Responsable de la mission handicap Edenred et présidente de l’association Hangagés

Ils sont conférencier, consultant, responsable de mission handicap, entrepreneur, digital worker… et tous réussissent dans leur job. Pour eux, le handicap n’est pas un obstacle à leur épanouissement. Au contraire. Sans être des activistes forcenés, ils s’engagent tous à leur manière en faveur d’une société plus inclusive.

Responsable de la mission handicap Edenred et présidente de l’association Hangagés

“En fait, je crois que je suis shootée au handicap !”. C’est avec ces mots que Sonia Otmani Mettidji résume son parcours. Et pourtant rien n’était gravé dans le marbre. La jeune femme suit une scolarité on ne peut plus normal jusqu’à 20 ans. Et là, elle perd la vue. “A l’époque, j’ai voulu prendre mon temps donc j’ai fait des études d’histoire et puis je me suis lancée dans la préparation de concours administratifs pour au final me rendre compte que ce n’était pas mon truc. En revanche, j’ai découvert le monde des RH et ça, ça me plaisait”, raconte-t-elle. La voilà partie pour un parcours en alternance à l’IGS. Et au détour d’un salon, coup de foudre professionnel pour Agathe Fossier, à l’époque responsable de la mission handicap de Bosch France. “Elle m’a rapidement rappelée pour me proposer de bosser avec elle sur la politique handicap. Au début, je fuyais ce sujet-là. Je me disais, “T’es handicapée, tu ne vas quand même pas aller travailler sur la politique handicap”. Et puis, à force d’échanger avec Agathe Fossier, j’ai compris que le handicap était abordé sous l’angle des compétences et qu’on ne serait pas au pays des bisounours”, se souvient Sonia Otmani Mettidji. La voilà donc embarquée sur le sujet chez Bosch. Un mariage et un enfant plus tard, elle postule chez Edenred France sans mentionner son handicap sur son CV. “Lors du premier entretien par téléphone, je n’ai pas craché le morceau. Et c’est en arrivant à l’entretien avec ma canne que pour eux, mon handicap est devenu effectif. Après un petit moment de flottement, l’entretien s’est déroulé normalement”, sourit-elle.
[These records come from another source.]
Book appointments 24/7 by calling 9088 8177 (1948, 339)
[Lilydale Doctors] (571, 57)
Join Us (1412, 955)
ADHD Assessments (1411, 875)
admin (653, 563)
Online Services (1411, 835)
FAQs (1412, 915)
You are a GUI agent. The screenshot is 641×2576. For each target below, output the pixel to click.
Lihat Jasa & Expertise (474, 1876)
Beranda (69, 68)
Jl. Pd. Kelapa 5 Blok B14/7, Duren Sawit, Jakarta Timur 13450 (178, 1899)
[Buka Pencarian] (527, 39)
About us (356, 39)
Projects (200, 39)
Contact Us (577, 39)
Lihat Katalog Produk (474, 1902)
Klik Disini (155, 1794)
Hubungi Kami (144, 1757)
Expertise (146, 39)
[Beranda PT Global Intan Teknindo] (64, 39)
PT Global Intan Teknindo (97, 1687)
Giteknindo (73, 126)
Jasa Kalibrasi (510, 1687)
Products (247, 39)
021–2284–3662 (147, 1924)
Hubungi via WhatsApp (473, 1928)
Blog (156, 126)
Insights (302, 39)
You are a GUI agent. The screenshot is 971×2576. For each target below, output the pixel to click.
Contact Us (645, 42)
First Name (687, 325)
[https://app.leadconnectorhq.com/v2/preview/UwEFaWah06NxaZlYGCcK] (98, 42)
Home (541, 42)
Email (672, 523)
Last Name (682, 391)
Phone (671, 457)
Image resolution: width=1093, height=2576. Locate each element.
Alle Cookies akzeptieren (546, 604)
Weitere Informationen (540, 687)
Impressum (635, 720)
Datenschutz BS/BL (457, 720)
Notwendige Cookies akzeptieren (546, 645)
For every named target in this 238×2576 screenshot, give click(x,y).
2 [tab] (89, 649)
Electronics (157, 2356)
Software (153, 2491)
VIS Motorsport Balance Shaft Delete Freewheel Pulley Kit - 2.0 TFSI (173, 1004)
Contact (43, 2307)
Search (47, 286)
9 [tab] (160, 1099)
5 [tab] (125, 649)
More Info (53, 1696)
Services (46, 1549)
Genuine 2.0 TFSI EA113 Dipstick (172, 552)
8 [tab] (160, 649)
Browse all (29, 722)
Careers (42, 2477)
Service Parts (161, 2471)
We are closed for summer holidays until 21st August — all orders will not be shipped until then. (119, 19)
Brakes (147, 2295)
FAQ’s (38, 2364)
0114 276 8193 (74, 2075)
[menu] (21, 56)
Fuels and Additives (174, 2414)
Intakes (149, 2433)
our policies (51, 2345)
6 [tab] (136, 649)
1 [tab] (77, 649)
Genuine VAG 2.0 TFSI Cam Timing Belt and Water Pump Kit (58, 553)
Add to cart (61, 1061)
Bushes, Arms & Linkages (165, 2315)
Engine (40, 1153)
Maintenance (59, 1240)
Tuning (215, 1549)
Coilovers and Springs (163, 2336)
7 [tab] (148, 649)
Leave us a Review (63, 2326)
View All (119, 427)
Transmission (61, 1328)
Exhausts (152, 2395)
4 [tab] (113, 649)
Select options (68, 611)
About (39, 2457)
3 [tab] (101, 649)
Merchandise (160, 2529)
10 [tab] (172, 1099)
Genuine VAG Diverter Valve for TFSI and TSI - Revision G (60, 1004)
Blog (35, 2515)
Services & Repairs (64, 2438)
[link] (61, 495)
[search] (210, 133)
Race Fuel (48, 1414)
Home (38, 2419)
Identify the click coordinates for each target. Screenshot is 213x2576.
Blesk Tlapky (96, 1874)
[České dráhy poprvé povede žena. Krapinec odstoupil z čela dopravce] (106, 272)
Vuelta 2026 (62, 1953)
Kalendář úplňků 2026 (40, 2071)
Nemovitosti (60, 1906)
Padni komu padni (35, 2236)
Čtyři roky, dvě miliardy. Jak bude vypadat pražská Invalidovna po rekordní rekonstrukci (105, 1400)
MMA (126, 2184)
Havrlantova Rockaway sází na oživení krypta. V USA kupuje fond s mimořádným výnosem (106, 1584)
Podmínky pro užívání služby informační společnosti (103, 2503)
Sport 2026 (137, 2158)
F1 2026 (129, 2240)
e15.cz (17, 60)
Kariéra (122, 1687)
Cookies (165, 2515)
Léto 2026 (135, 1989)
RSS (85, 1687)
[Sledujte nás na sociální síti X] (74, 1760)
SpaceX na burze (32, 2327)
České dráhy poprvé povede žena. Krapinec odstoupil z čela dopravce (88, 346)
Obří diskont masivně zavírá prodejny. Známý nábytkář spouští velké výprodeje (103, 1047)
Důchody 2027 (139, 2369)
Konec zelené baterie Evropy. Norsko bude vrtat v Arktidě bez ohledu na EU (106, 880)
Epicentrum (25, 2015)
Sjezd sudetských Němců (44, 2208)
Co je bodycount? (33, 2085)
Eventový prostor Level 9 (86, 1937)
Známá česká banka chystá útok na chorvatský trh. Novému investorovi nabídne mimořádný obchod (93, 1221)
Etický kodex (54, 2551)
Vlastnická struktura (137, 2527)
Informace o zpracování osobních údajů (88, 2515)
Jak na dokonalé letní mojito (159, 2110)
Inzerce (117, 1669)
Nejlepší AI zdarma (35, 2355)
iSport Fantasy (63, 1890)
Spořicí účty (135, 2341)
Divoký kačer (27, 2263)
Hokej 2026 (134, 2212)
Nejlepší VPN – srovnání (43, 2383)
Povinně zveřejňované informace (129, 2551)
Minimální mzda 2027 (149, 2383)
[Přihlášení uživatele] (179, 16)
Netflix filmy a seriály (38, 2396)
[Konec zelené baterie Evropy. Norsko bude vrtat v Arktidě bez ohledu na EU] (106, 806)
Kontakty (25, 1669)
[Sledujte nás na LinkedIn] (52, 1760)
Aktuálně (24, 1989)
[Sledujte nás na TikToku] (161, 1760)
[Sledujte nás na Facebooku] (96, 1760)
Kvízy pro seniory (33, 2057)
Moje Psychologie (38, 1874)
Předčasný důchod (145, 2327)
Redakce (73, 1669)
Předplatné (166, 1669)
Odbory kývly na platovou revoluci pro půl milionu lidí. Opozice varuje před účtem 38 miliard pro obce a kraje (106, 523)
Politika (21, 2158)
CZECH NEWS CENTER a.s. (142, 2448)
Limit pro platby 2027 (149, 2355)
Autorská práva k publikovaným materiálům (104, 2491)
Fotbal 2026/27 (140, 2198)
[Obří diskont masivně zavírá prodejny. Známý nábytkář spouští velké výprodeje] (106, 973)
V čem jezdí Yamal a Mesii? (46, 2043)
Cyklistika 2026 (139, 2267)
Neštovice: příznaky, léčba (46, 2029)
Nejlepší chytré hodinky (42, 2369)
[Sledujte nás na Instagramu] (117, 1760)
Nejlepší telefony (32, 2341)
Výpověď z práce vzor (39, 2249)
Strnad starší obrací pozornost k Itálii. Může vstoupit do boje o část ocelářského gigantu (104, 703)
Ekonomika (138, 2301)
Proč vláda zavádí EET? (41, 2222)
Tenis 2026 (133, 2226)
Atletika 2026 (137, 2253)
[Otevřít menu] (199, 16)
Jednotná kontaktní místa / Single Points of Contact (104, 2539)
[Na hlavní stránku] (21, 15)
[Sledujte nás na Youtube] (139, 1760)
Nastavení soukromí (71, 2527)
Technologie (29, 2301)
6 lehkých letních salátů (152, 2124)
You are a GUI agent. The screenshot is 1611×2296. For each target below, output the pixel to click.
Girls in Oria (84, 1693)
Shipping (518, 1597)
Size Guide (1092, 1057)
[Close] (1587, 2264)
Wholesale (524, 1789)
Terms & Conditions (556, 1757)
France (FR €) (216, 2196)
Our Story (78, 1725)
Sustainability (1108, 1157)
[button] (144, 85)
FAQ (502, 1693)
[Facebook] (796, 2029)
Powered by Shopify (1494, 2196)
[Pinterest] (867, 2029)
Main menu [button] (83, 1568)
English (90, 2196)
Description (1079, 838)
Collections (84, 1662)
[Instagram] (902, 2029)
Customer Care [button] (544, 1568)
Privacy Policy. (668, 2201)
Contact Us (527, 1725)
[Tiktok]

Un pari osé mais un pari gagné puisqu’elle rejoint cette entreprise d’abord comme cheffe de projet puis responsable de la mission handicap. Là encore, pas question pour la jeune maman de faire les choses à moitié. “Ma vision du handicap est toujours à 360°. Donc évidemment, j’œuvre pour une politique d’emploi active sur le sujet mais aussi pour que nos produits et solutions soient handi accessibles”, illustre-t-elle. Pour cela, elle prend son bâton de pèlerin en formant les commerciaux maison. “Je leur apprends à dédramatiser le handicap et à humaniser les personnes handicapées comme des clients et des usagers. Et ça marche. En interne, beaucoup de salariés, et notamment des commerciaux, ont déclaré leur handicap ou ont fait de demandes de RQTH”, précise-t-elle enjouée.

En 2017, Sonia Otmani Mettidji a également accepté de reprendre la présidence de l’association Hangagés. Un réseau d’entreprises actives sur le sujet du handicap. “Notre rôle ? Tisser un réseau actif capables de répondre rapidement à des questions très pratiques de responsables de mission handicap. Grâce aux cotisations de nos entreprises adhérentes, nous portons également un projet annuel de formation ou de sensibilisation. Attention, rien à voir avec de la solidarité. Quand on finance un projet, on s’assure que derrière le public visé apprend vraiment quelque chose. On ne lâche pas des sous comme ça”, prévient-elle. On l’aura compris, Sonia Otmani Mettidji préfère l’action à la compassion. Dont acte.